[Stored data entries]

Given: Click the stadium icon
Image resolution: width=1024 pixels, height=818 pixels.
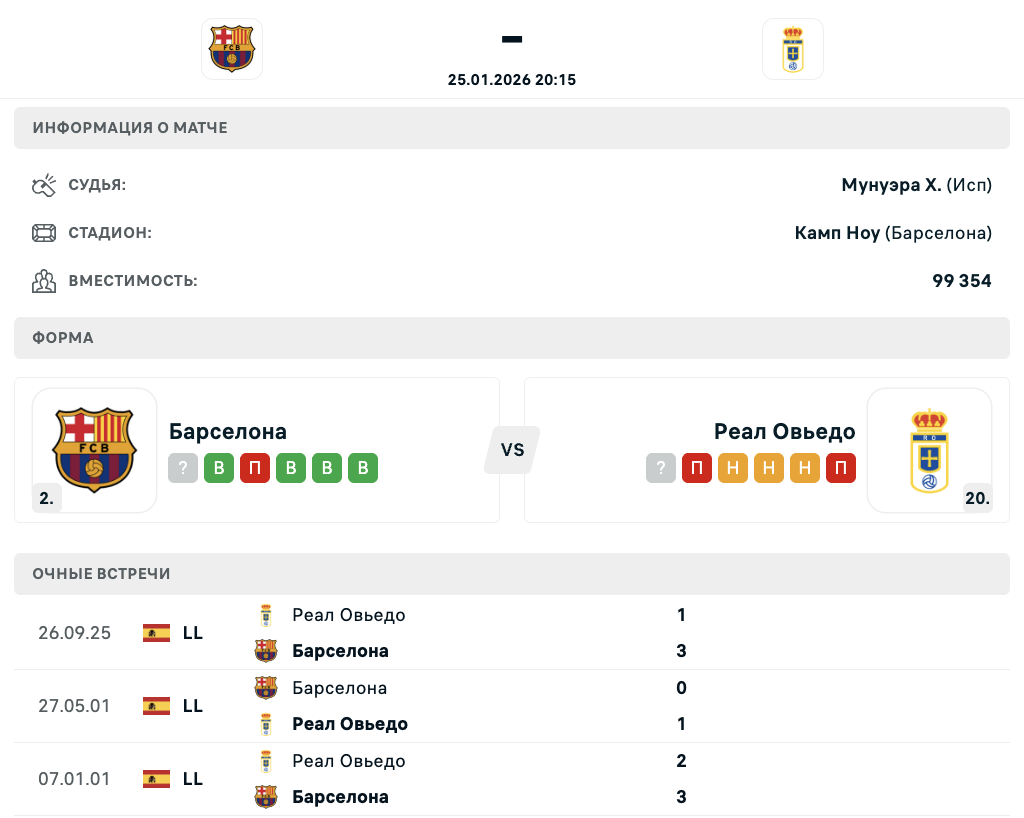Looking at the screenshot, I should (x=44, y=233).
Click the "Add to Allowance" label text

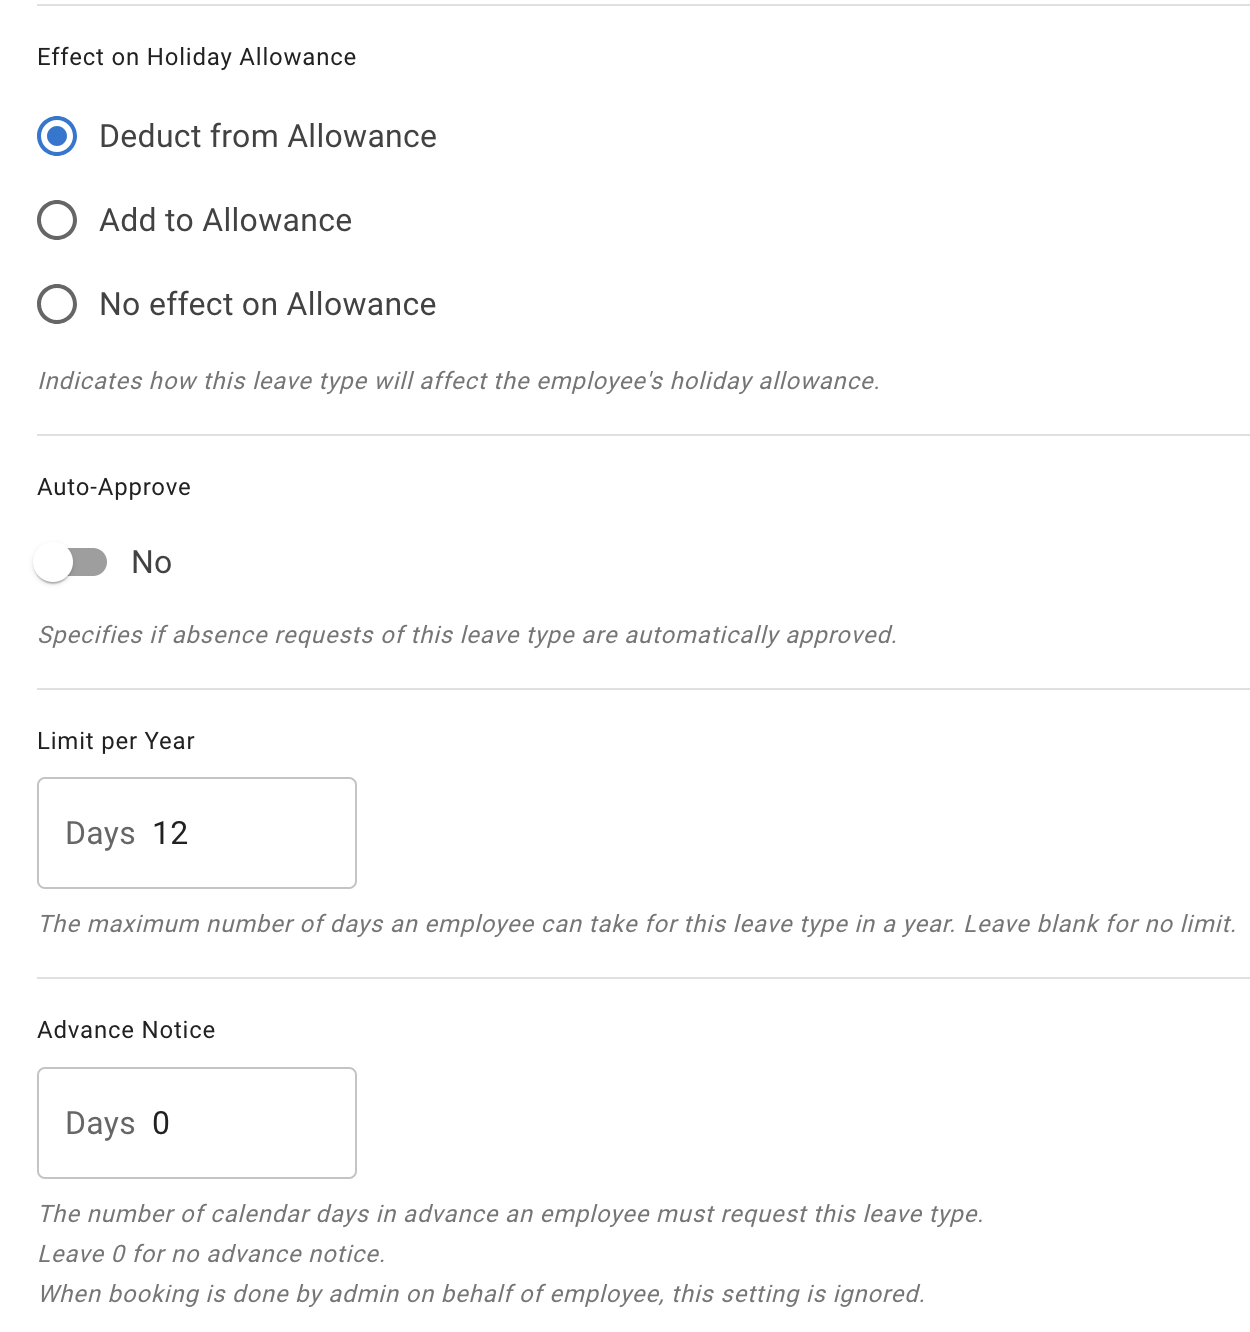pos(226,220)
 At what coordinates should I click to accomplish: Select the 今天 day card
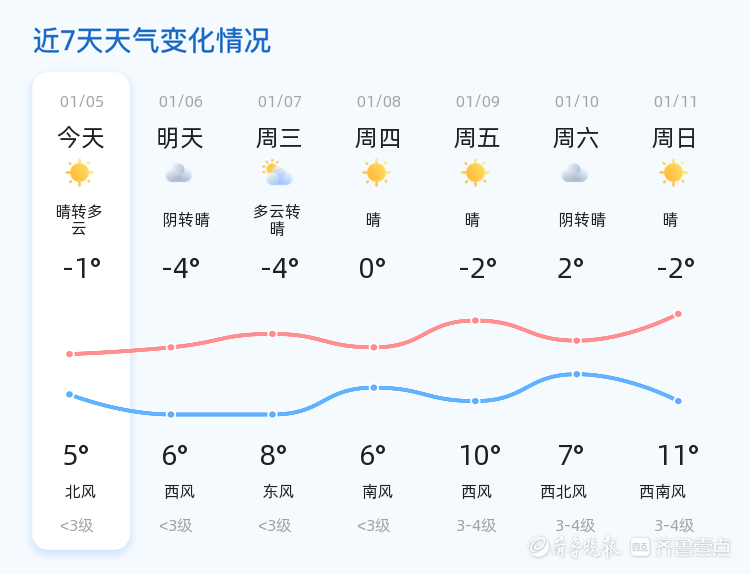point(81,310)
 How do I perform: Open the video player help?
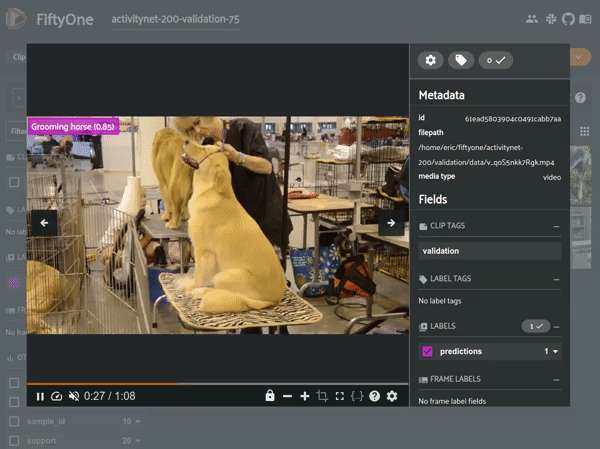click(375, 397)
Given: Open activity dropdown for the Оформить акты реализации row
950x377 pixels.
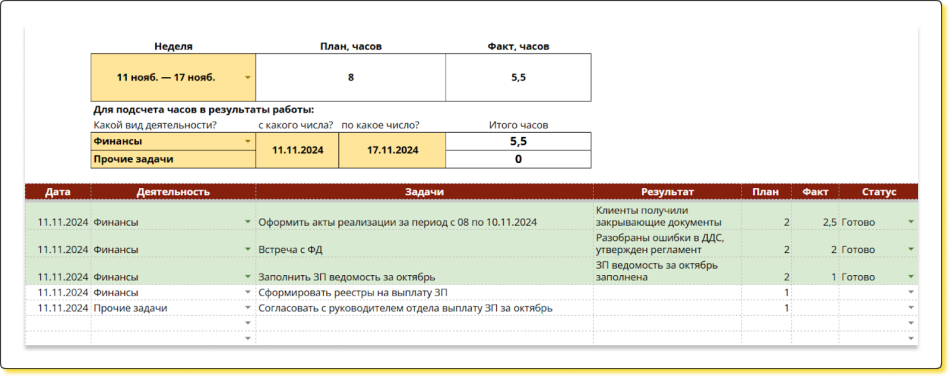Looking at the screenshot, I should (247, 222).
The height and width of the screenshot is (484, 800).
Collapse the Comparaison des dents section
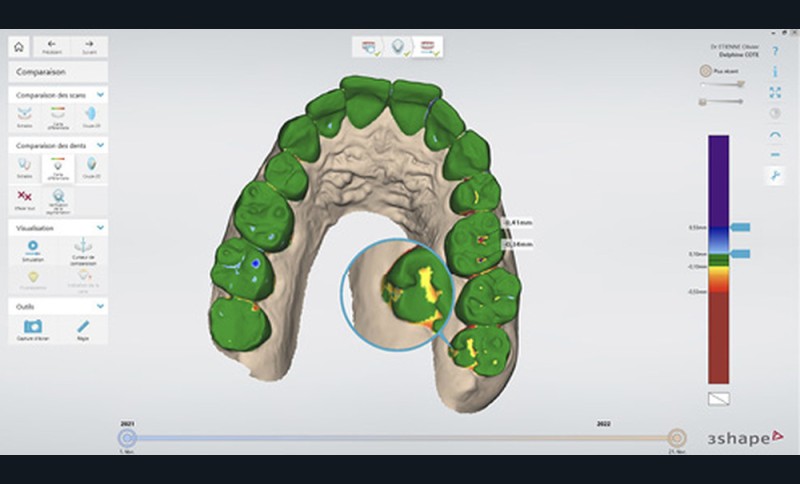pyautogui.click(x=101, y=145)
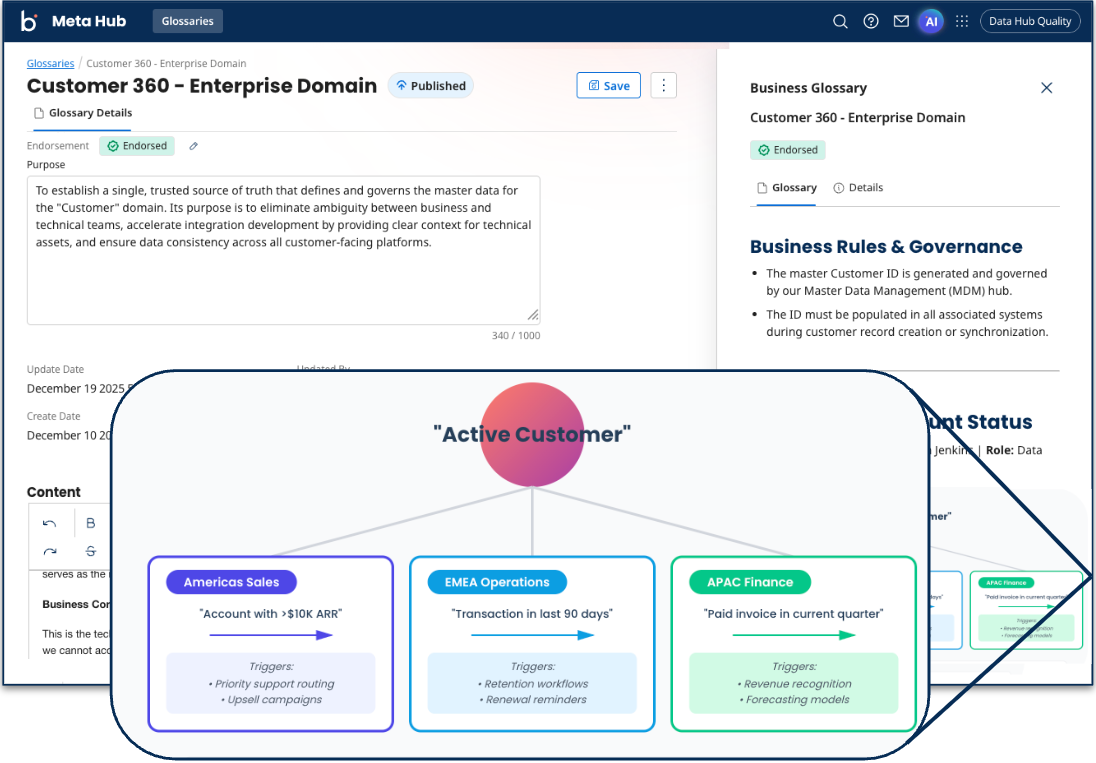
Task: Switch to the Details tab in side panel
Action: pos(858,188)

» Try it
All the lines that hold the word "Given" must appear in the answer, copied from the records.

» Your response
Given: Click the stadium icon
Given: Open activity dropdown for the Оформить акты реализации row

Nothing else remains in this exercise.